If you ask any truck driver what one of their worst nightmares is - chances are a dropped trailer is on their list. We've all seen it and we definitely don't want our drivers to be in that position. It can happen to even the most seasoned of drivers on an off day. This is one of the reasons a pre-trip inspection should be done before EVERY trip and why we put together some quick guidelines to keep you safe out there on the open road.
Take Your Time
Not only can a dropped load be a very dangerous situation, but the recovery cost can exceed $1000.00 per incident, depending on whether the container is loaded or not, and if the landing gear is in good working order. On top of that, there is also the possible cost of cargo damage AND downtime. A pre-trip inspection of the fifth wheel coupling to ensure your trailer is properly secured can save lives and money.
Routine maintenance of the coupling mechanism is key
According to truck manufacturers, locking mechanisms should be lubricated every 30,000 miles and cleaned every six months or 60,000 miles. Be sure to grease all contact surfaces using a water-resistant lithium grease.
Is there any debris or grease build-up in the locking mechanism? It's best to clean it out before winter is here. Grease build-up can freeze and removing the build-up will make it easier to inspect for possible damage or cracks.
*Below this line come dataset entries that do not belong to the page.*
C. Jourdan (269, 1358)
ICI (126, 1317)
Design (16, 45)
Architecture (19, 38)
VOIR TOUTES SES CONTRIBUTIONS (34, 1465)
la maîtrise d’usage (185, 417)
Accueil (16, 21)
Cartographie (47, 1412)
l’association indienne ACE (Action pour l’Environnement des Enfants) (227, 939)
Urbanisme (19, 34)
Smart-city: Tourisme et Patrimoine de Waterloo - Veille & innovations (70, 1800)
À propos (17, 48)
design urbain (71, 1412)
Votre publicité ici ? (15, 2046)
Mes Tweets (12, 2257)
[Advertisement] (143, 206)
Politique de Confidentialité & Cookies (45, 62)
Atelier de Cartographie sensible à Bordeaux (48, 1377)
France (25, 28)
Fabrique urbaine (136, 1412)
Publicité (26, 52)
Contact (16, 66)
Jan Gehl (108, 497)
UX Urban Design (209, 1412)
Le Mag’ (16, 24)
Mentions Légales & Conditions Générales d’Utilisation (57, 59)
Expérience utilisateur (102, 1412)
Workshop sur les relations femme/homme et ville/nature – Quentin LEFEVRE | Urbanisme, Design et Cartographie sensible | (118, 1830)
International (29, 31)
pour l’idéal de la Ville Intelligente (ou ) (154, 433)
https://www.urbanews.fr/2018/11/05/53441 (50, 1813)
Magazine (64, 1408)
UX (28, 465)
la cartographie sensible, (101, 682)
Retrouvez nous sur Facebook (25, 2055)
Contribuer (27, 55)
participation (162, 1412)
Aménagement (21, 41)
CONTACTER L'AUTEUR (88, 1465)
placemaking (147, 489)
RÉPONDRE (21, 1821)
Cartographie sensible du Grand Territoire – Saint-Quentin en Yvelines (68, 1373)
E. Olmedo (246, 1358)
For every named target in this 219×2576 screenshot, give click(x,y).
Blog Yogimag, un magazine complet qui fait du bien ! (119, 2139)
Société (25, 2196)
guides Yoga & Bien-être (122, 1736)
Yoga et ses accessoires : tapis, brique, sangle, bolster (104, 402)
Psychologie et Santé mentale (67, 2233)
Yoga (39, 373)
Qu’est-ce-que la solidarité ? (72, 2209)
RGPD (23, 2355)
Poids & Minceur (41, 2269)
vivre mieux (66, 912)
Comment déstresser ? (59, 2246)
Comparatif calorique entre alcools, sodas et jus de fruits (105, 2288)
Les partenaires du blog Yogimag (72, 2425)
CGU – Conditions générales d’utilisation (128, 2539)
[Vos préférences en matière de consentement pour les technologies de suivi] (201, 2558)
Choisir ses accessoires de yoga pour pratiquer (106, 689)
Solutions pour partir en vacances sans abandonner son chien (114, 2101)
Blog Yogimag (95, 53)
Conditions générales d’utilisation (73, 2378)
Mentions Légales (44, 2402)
Pay careful attention to the yoke tips, cam profile, yoke shaft, secondary lock, release handle, kingpin locking jaws.
Inspect the bracket liners and replace anything worn or damaged. These should be replaced every 300,000 miles for standard operation and every 180,000 miles for heavy usage.
Stop, wait a minute . . . go through this securement checklist
✔️ When backing under the trailer, verify your alignment, the position of the fifth wheel, and clearance.
✔️ To prevent damage, make sure your fifth wheel is aligned with the kingpin and is not elevated.
✔️ Verify the clearance for the fifth wheel to back under the trailer.
✔️ Perform a tug-test once the fifth wheel locks around the kingpin. This will verify the trailer is connected.
✔️ Visually inspect the fifth wheel when you hook up the airlines and electrical cord to make sure the wheel release arm is in and inspect the jaws of the fifth wheel to confirm that there is no space between the upper and lower fifth wheel.
✔️ Never back into a stationary object to assist in the sliding of any adjustable fifth wheel. This can only result in damage to the fifth wheel locking components.